Arrivée en ce lieu que nous tentions de concevoir comme un sanctuaire, Maman a dû intervenir dans ta volonté de te terrer au fond de moi. Dans un vocabulaire un peu moins littéraire, on dirait « recevoir de l’ocytocine afin d’augmenter les contractions et provoquer la dilatation du col de l’utérus ». En effet, tu ne semblait plus vouloir nous rejoindre en terrain hostile.
Enfin, le voyage débuta. Dans cet univers intemporel, quasi mystique, vacillant entre les chandelles et la musique céleste, nous nous sommes tous lancés, ensemble, unis par ton désir d’oxygène.

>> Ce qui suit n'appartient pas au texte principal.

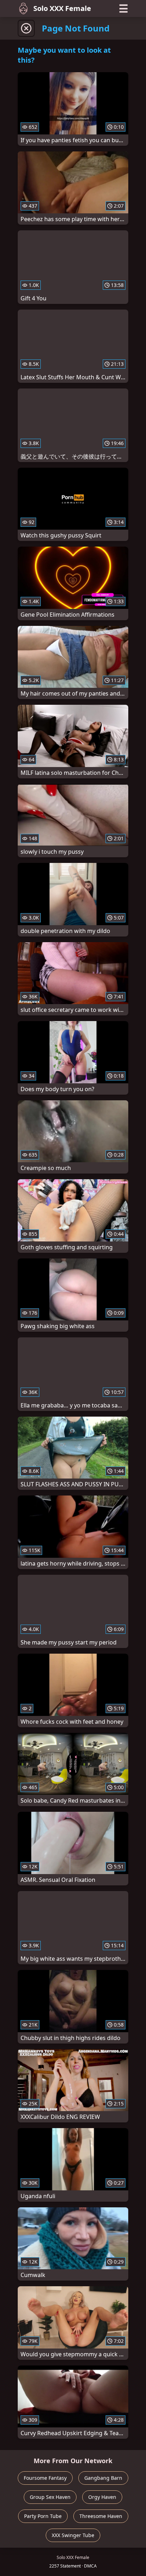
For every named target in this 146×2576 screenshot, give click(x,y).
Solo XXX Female (62, 8)
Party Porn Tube (43, 2516)
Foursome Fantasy (45, 2477)
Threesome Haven (100, 2516)
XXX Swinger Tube (73, 2535)
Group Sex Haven (50, 2497)
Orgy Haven (102, 2497)
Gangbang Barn (103, 2477)
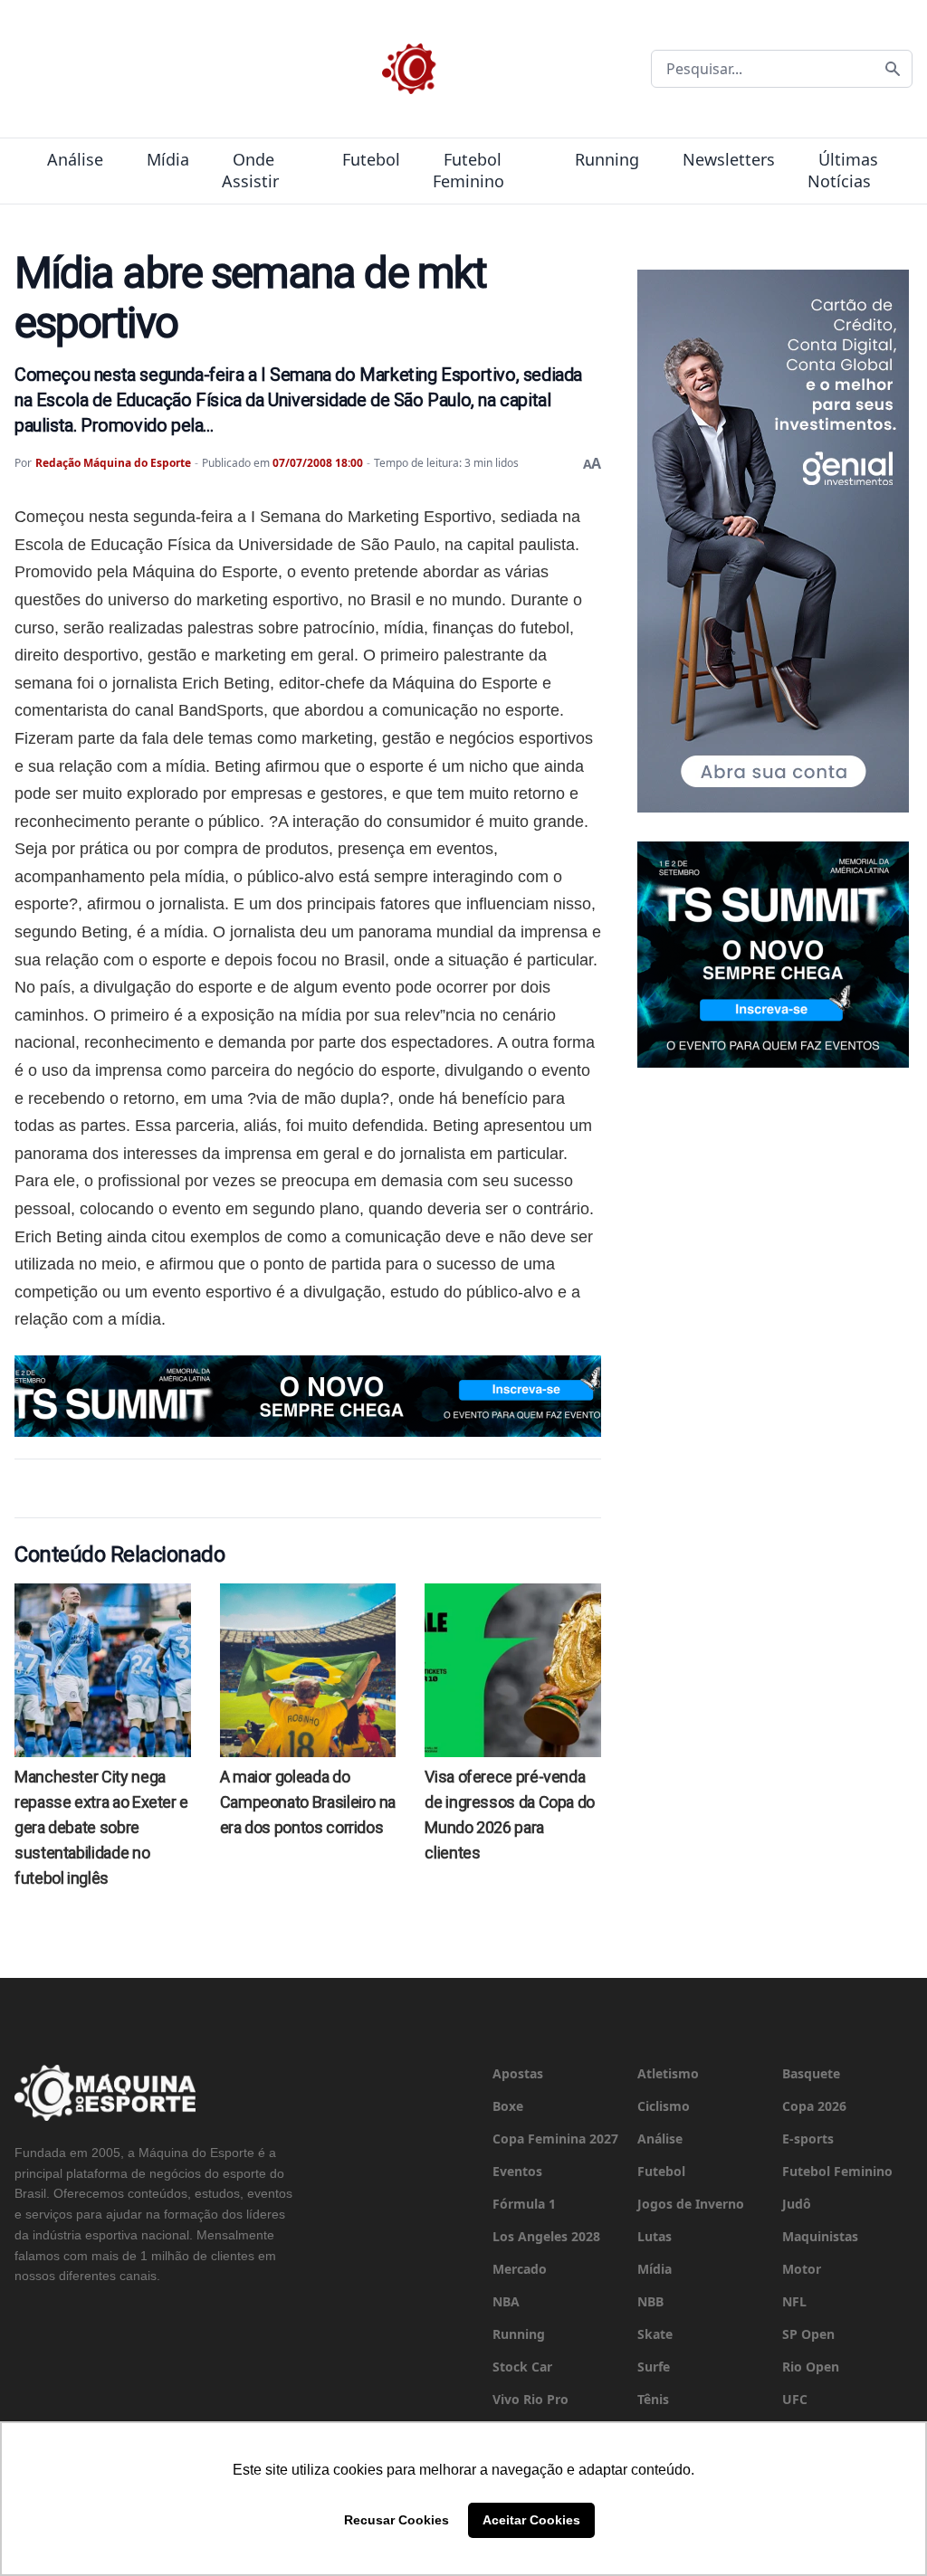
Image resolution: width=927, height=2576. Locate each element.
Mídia (168, 159)
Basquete (811, 2073)
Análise (75, 159)
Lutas (654, 2236)
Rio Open (810, 2366)
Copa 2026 (814, 2106)
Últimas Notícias (843, 170)
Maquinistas (820, 2236)
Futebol (371, 159)
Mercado (519, 2268)
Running (607, 159)
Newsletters (729, 159)
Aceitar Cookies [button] (531, 2520)
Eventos (517, 2171)
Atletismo (668, 2073)
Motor (801, 2268)
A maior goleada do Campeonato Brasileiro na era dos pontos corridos (308, 1802)
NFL (794, 2301)
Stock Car (522, 2366)
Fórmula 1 (524, 2203)
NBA (506, 2301)
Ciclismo (663, 2106)
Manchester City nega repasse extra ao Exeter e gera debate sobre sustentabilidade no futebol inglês (101, 1827)
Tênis (653, 2399)
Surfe (653, 2366)
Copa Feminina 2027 (555, 2138)
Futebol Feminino (468, 170)
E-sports (808, 2138)
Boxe (507, 2106)
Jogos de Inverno (690, 2203)
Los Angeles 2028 (546, 2236)
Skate (655, 2334)
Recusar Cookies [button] (396, 2520)
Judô (796, 2203)
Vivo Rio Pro (530, 2399)
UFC (795, 2399)
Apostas (517, 2073)
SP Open (808, 2334)
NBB (650, 2301)
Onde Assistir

J’ai accueilli chacune des contractions par un encouragement en clamant sa raison d’être. Papa pourra gentiment se moquer en imitant l’une de mes nombreuses citation: « Oui, excellent, tout cela est parfait, c’est ce qu’on veut, je suis fière de nous, on fait du beau travail d’équipe, Ça s’en vient, on se prépare ». Il pourra aussi te raconter le moment où, dilatée à 8,5, complètement euphorique, enivrée par les hormones du bonheur, Maman s’est transformée en chef d’orchestre faisant vibrer la pièce par des sons gutturaux au rythme de la douleur jusqu’à exploser de rire, amenant Papa et Joanna dans son délire.
Les dernières manifestations du séisme intérieur se sont produites dans un silence lointain et profond, dans un espace transcendantal, un lieu où la souffrance n’a plus de moyens d’expression. Tout au long des trente‐cinq heures composant ton excursion, tu as décidé, en guise de bouclier contre le monde extérieur, de rester bien à l’abri, baignée dans ton cocon de liquide. C’est son éclaboussure, dernière manifestation, qui marqua le début de la poussée, l’imminence de ta venue.
Alors qu’intérieurement, j’en appelais à toutes femmes fières, fortes, solidaires, mères, par l’enfantement ou toute autre vocation, et alors que j’en appelais à décupler ma force intérieure, envahie d’une puissance inqualifiable, je me suis abandonnée, confiante, aux douces indications de l’infirmière… jusqu’à ce qu’un grand vide se crée en moi et que tu deviennes un petit être concret. Dans un écho, la douce voix de Papa a prononcé: c’est une fille. J’ai souri, en coin. On t’a déposé sur moi.
J’ai senti nos corps se tempérer, nos fluides se confondre, nos auras se distinguer. La main gauche déposée sur ta fragilité, la main droite œuvrant à cette dernière action vers ton individualité, j’ai déposé une pensée au creux de toi : bienvenue. Et j’ai coupé ton cordon, ce dernier lien qui nous unissait physiquement.
Mon regard vers Papa te contemplant, attendri, puis une autre naissance: notre famille.